Niet langer is het “ik eerst”. Hij is in het reine gekomen met God en wil nu in het reine komen met zijn broer. Met zijn verleden. Geschenken zendt hij vooruit. Bedekken wil hij het aangezicht van zijn broer met zijn gaven. Daarna wil hij hem zien, van aangezicht tot aangezicht. Zevenmaal buigt Jacob voor Esau als heer, maar zijn broer snelt hem tegemoet, omarmt hem, valt hem om de hals en kust hem. Verzoening.
Wie kan God zien van aangezicht tot aangezicht?
Niemand kan voor God staande blijven vanwege zijn of haar zonden en in leven blijven. Maar als nieuwtestamentische gelovigen mogen wij weten: mijn zonden zijn bedekt door Christus en mijn Heer kust mij als zijn broeder of zuster.

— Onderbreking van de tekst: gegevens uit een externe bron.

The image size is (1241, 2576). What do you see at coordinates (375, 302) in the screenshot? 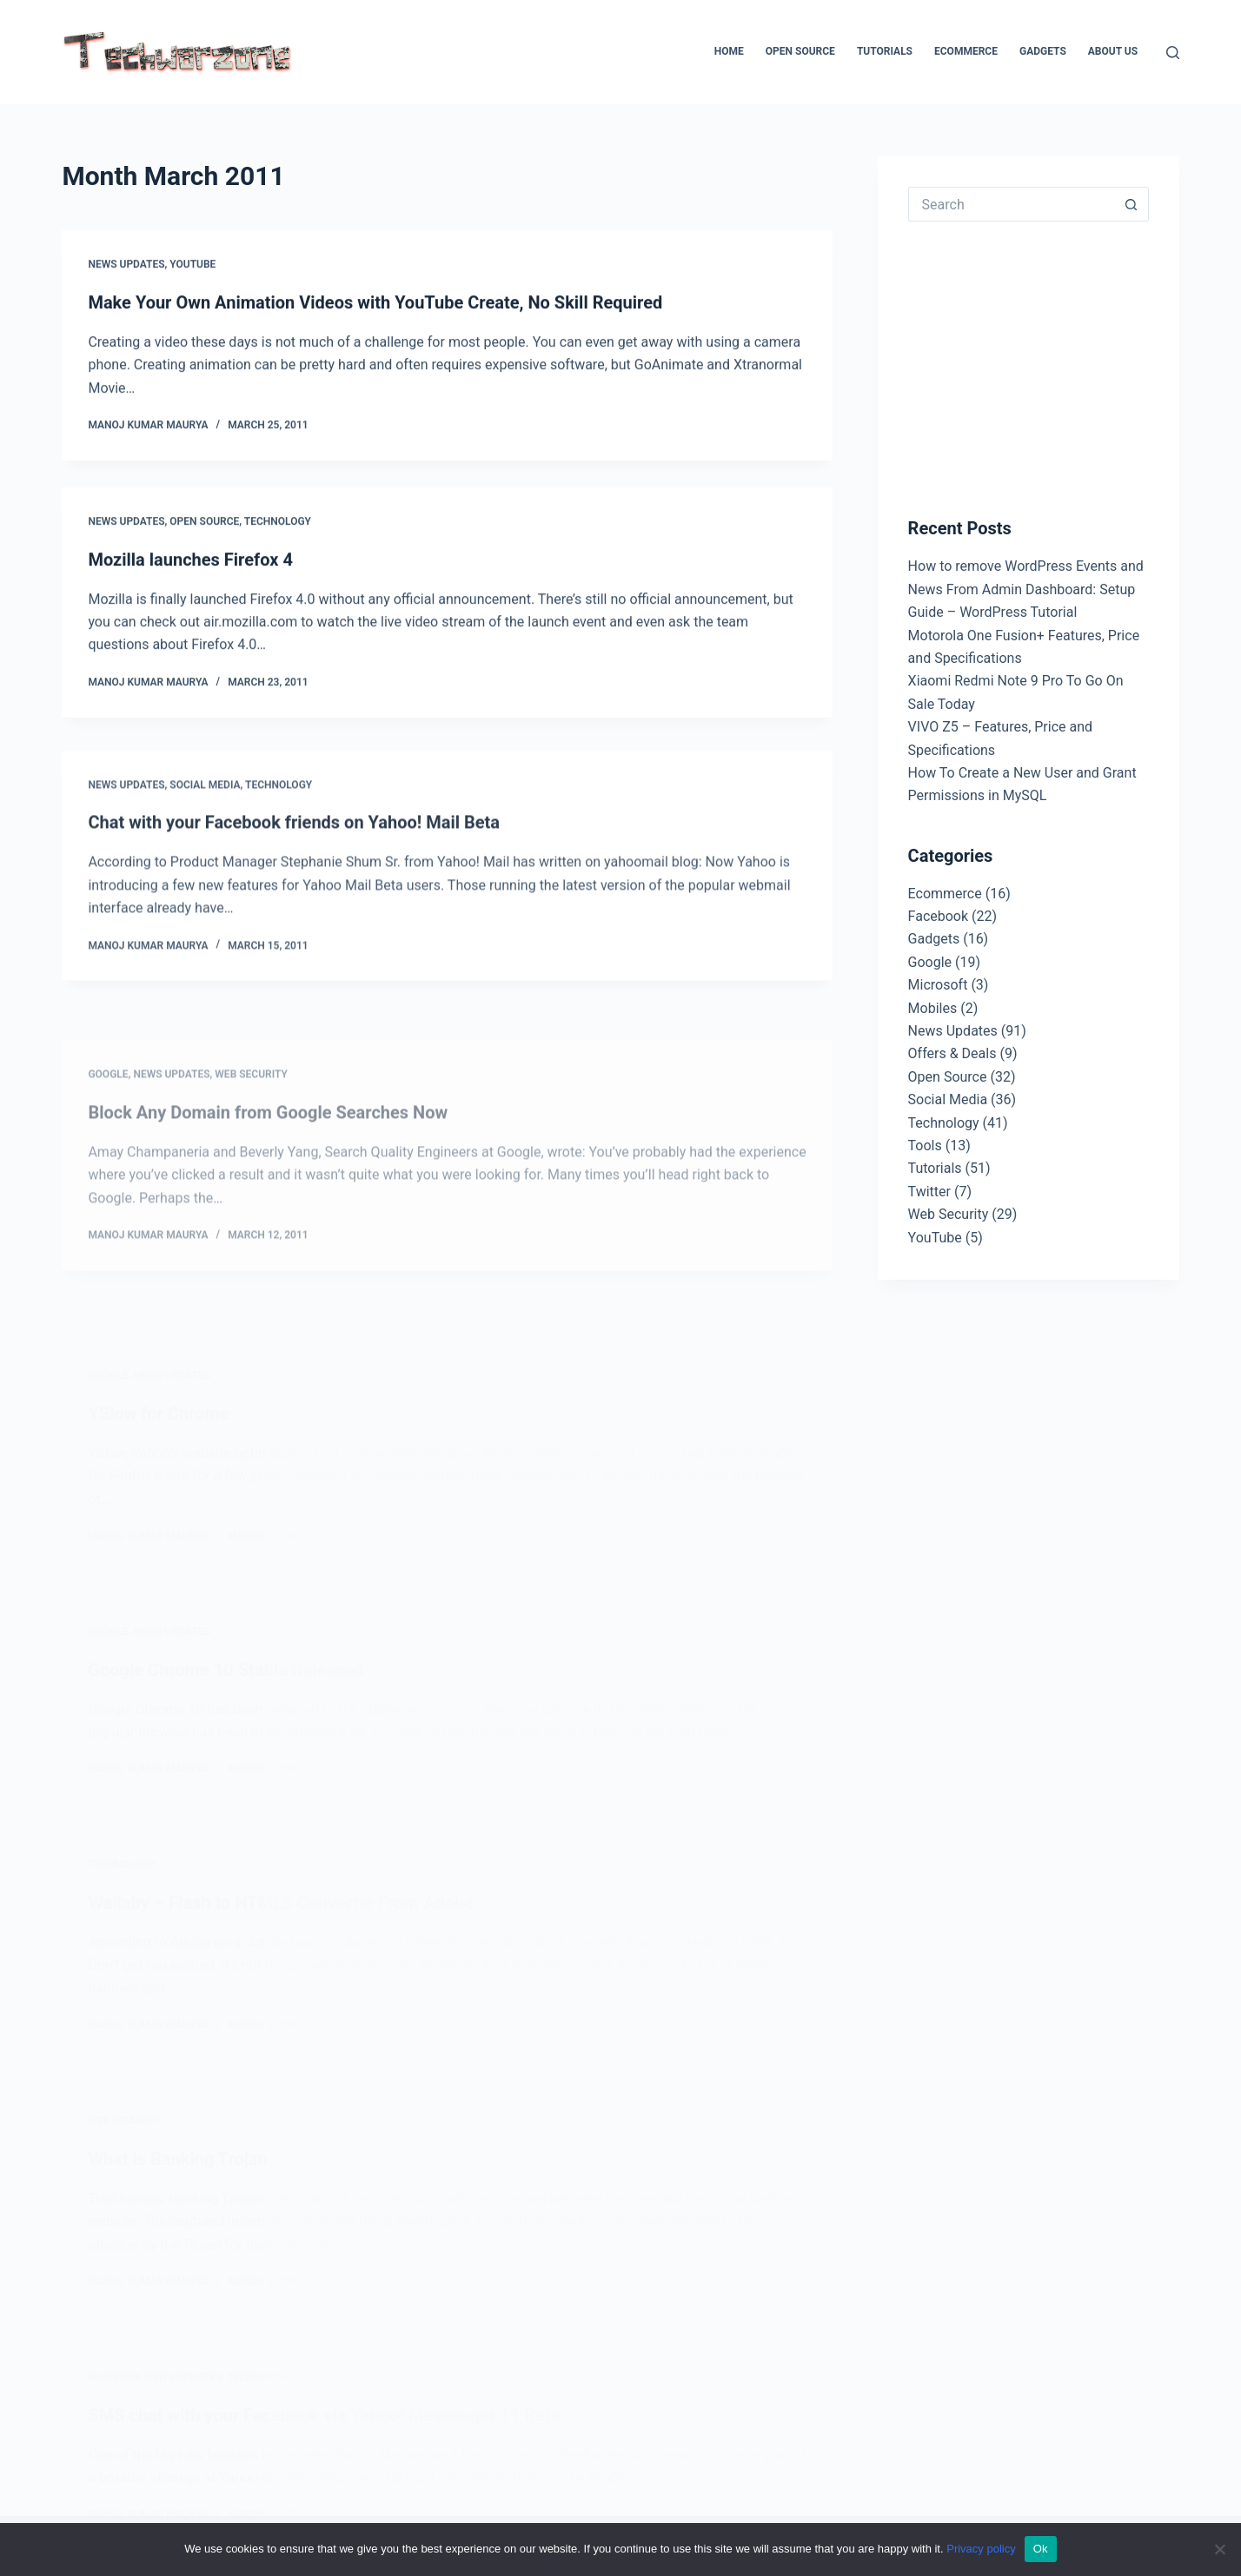
I see `Make Your Own Animation Videos with YouTube Create, No Skill Required` at bounding box center [375, 302].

Wat een genade! Dat mag gevierd worden aan de tafel des Heren! Niet dat wij met onze goede daden onze zonden hebben bedekt, maar dat het bloed van Christus ons wast en reinigt van alle zonden.
Daarom zoeken wij onze zaligheid niet in ons zelf, maar buiten onszelf, in Christus Jezus, in zijn verlossingswerk.
Wie aan de tafel komt, laat zien, dat hij of zij vergeving zoekt bij Christus, onze Verlosser en Zaligmaker.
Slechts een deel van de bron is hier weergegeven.